TASK TO CARRY OUT:
Give every reason listed under the heading "Why we use it" in the GPT-5 review below.

STUDY TEXT:
What it is
GPT-5 (released early 2026) is competitive with Claude 4.5 on many agentic tasks. The API is the most mature in the market.
Why we use it
- Most mature API in the market with broadest SDK support
- Competitive pricing vs Claude on equivalent tier
- Strong on coding-specific tasks
- Function calling that works reliably with every framework
Why we wouldn't
- Tool-use behaviour more variable than Claude on multi-step tasks
- Frequent model deprecations require ongoing config updates
- OpenAI's safety stance is less consistent than Anthropic's
Best for
- Teams already using OpenAI for other workloads
- Coding-heavy agent tasks
- Fallback when Claude is rate-limited
Not for
- Multi-step planning where reliability is the primary metric
Long review
OpenAI's GPT-5 is genuinely strong, particularly on coding tasks where it edges out Claude in our benchmarks. The API itself remains the gold standard for SDK breadth and integration coverage — every agent framework we test supports OpenAI first-class, sometimes only OpenAI for non-Anthropic providers. Pricing is competitive. The trade-offs: tool-use behaviour is meaningfully more variable than Claude's on multi-step tasks (we've watched GPT-5 lose track of which tool it called two steps ago), model deprecations come faster than we'd like, and OpenAI's safety stance has wobbled enough times in 2025 to make us cautious about depending on it as an only choice. Our standard recommendation: have OpenAI configured as a fallback for when Claude is unavailable, but lead with Claude.
Alternatives we've tested
- Anthropic (Claude API) — The LLM provider we default to for self-hosted agent workloads. Claude 4.5 Sonnet remains the best agentic model in 2026.
- OpenRouter — LLM gateway with unified API across 100+ providers. Our default for cost-optimisation and provider fallback.

STORED DATA:
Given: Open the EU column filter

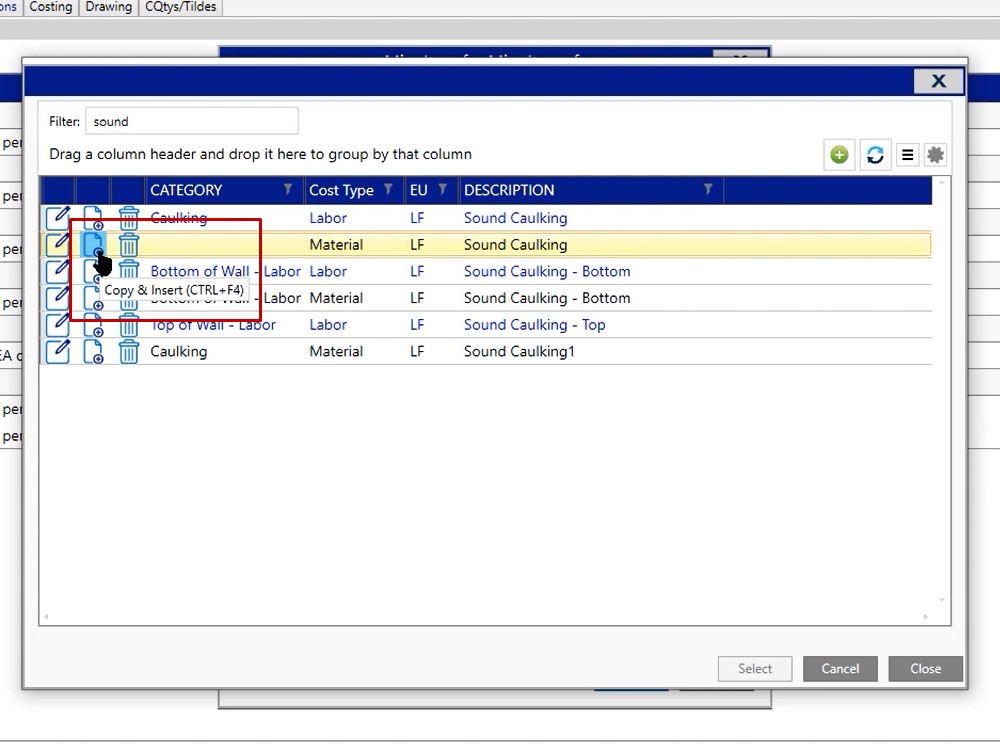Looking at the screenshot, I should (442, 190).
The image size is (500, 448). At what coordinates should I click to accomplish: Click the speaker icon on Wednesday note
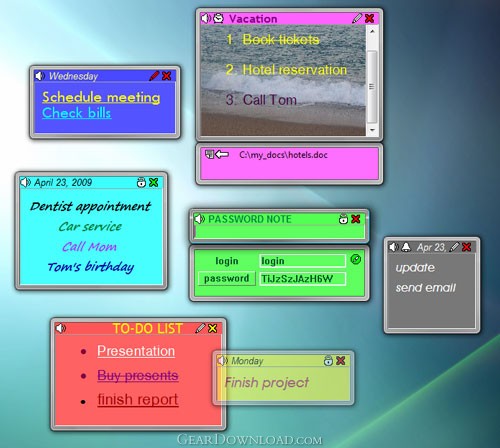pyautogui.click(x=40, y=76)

...

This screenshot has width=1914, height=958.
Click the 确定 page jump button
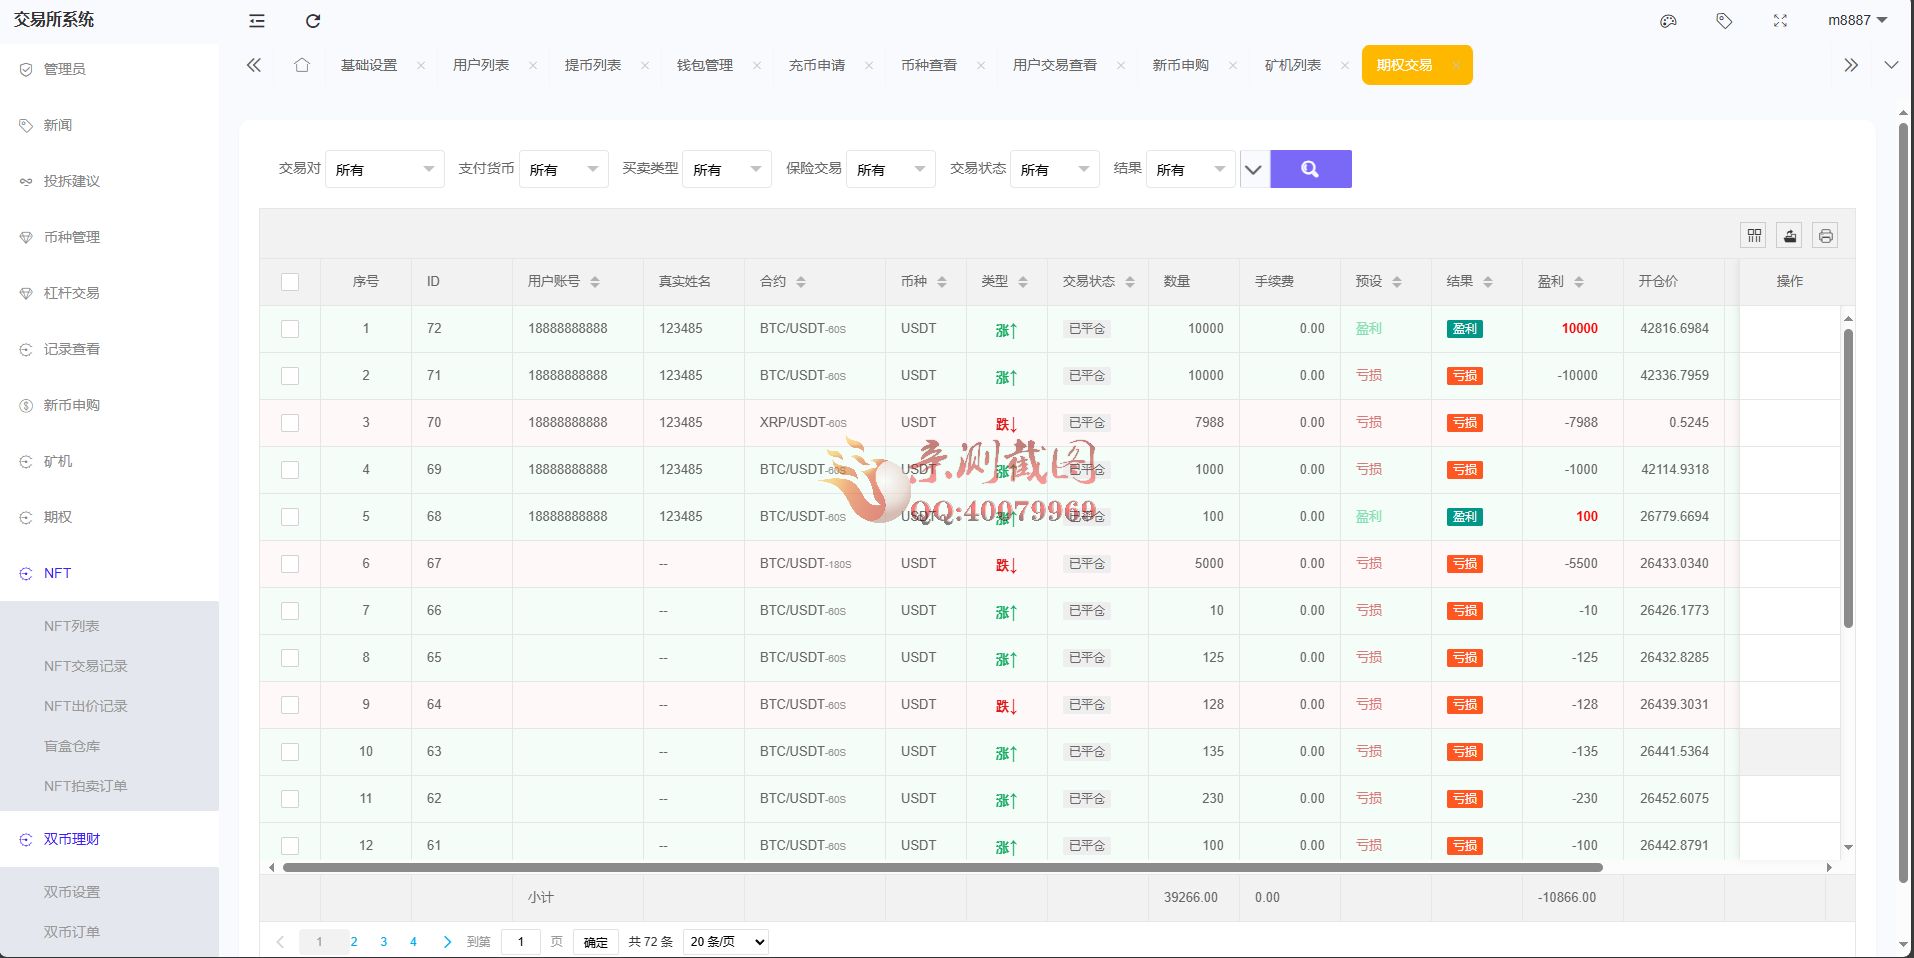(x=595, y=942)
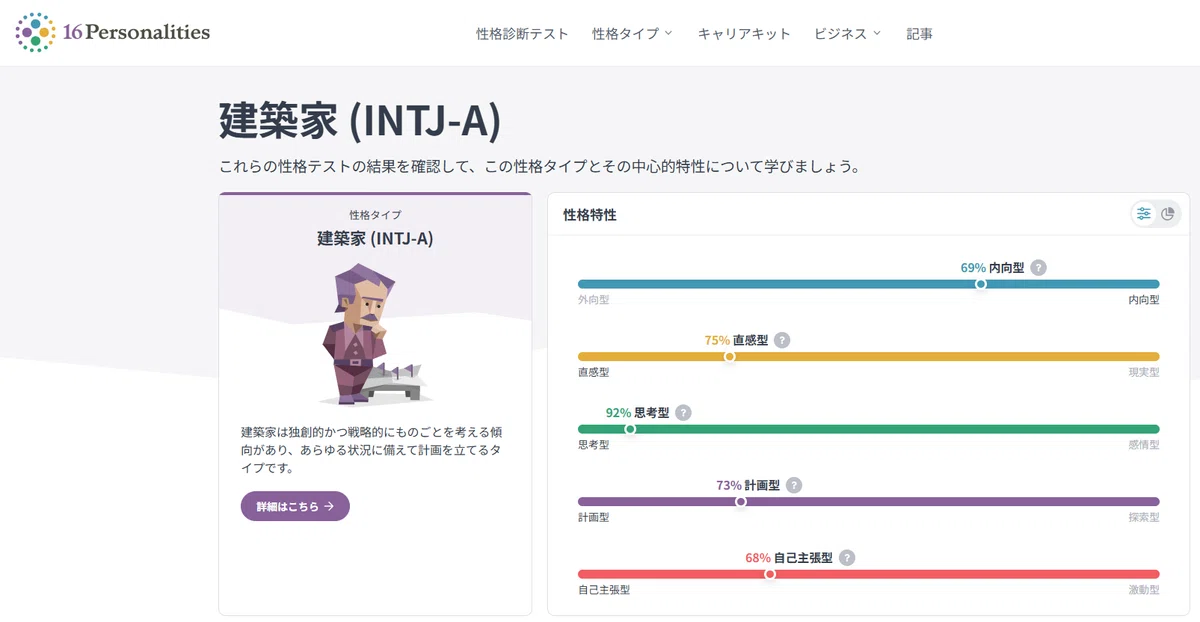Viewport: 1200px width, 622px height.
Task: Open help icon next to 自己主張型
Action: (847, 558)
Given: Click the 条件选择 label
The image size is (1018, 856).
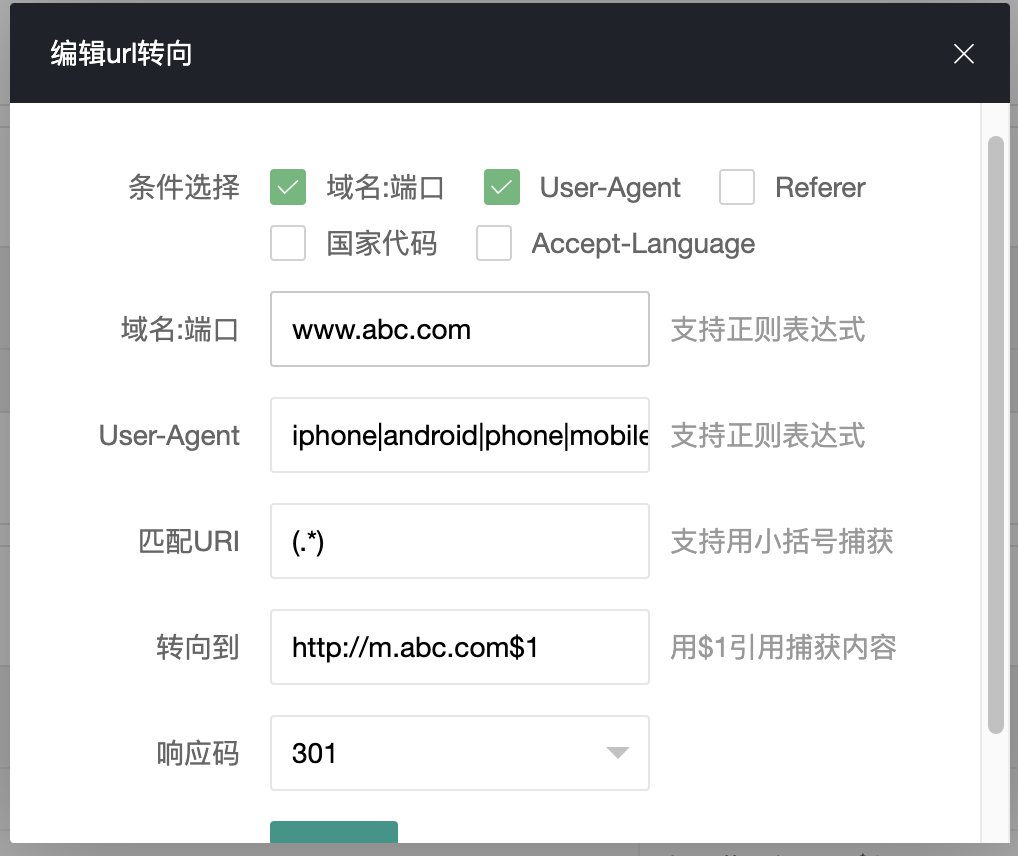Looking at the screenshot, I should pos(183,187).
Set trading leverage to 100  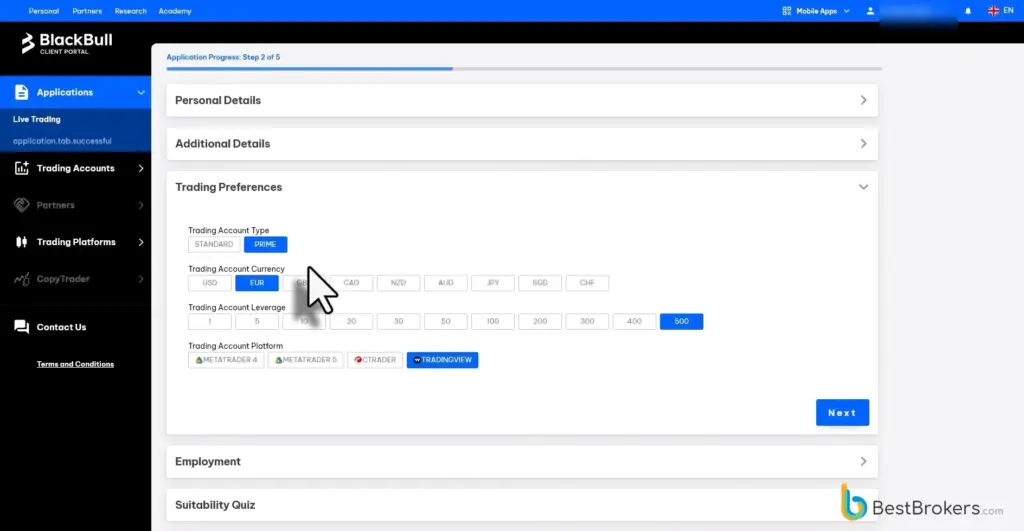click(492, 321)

==

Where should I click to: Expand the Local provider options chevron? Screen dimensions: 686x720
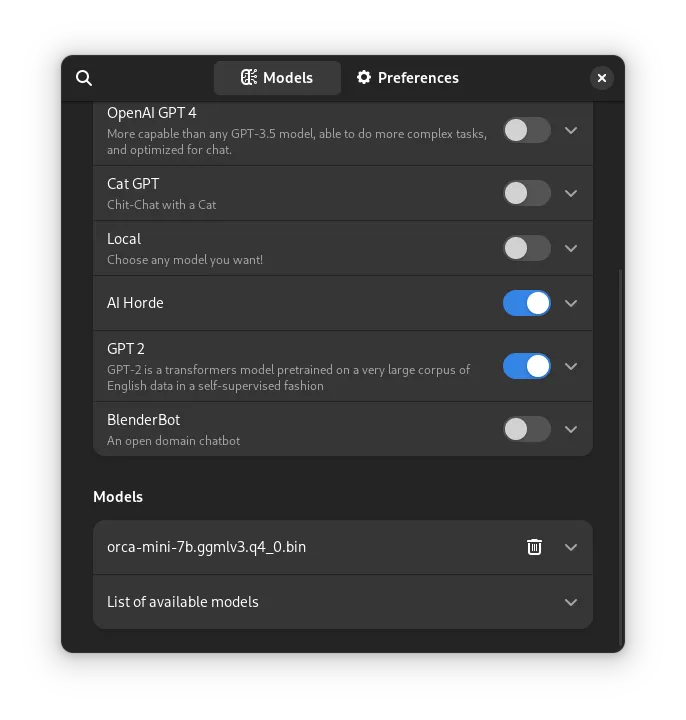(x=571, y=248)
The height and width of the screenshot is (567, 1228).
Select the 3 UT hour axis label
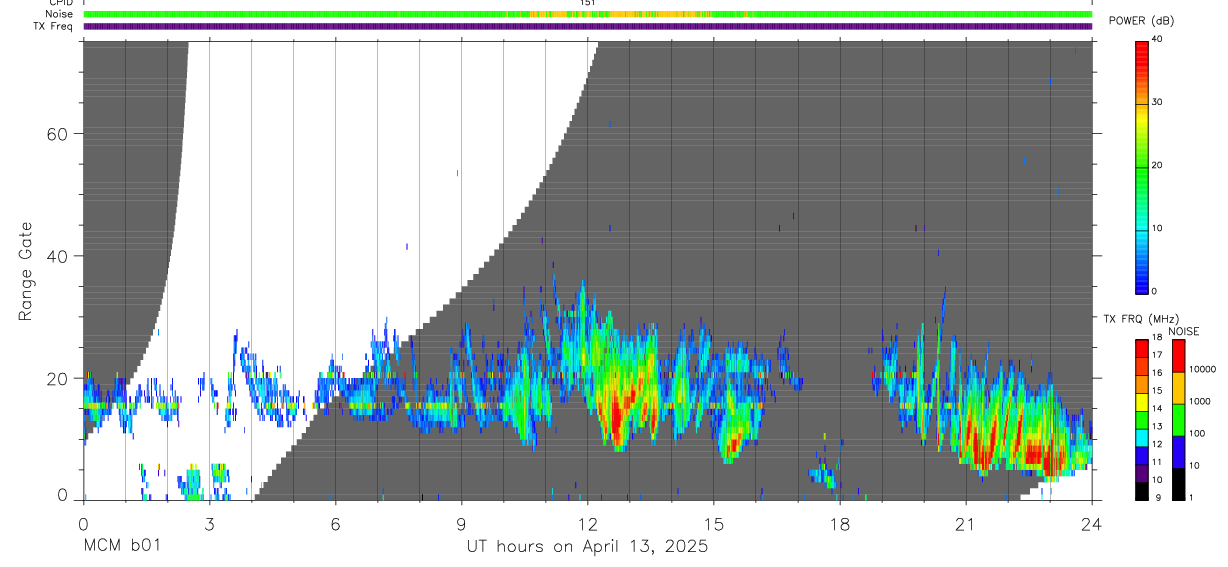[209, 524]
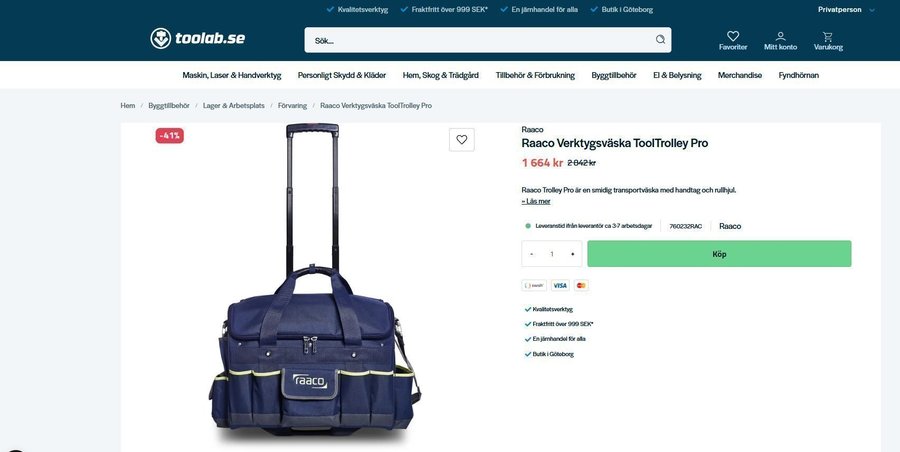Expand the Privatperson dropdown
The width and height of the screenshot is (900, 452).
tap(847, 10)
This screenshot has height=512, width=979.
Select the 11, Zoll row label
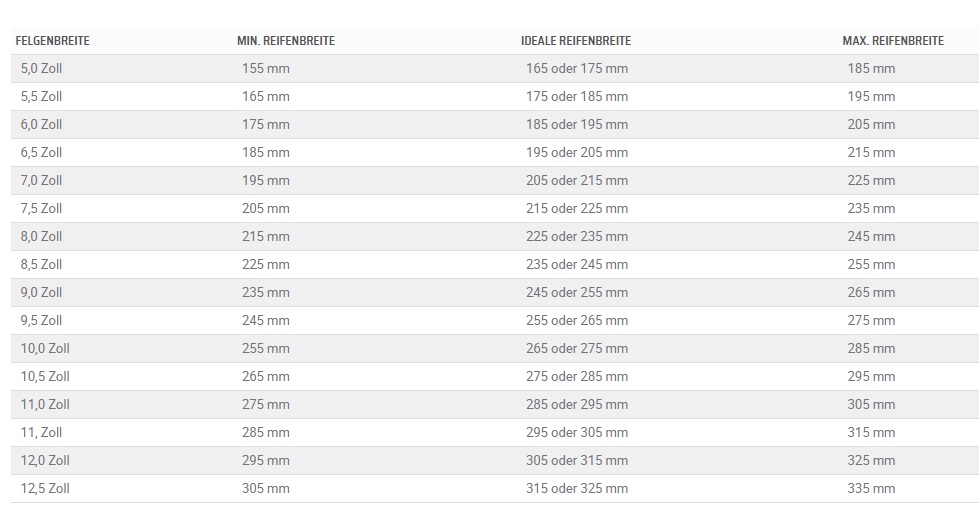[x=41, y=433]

SOLUTION:
- Most mature API in the market with broadest SDK support
- Competitive pricing vs Claude on equivalent tier
- Strong on coding-specific tasks
- Function calling that works reliably with every framework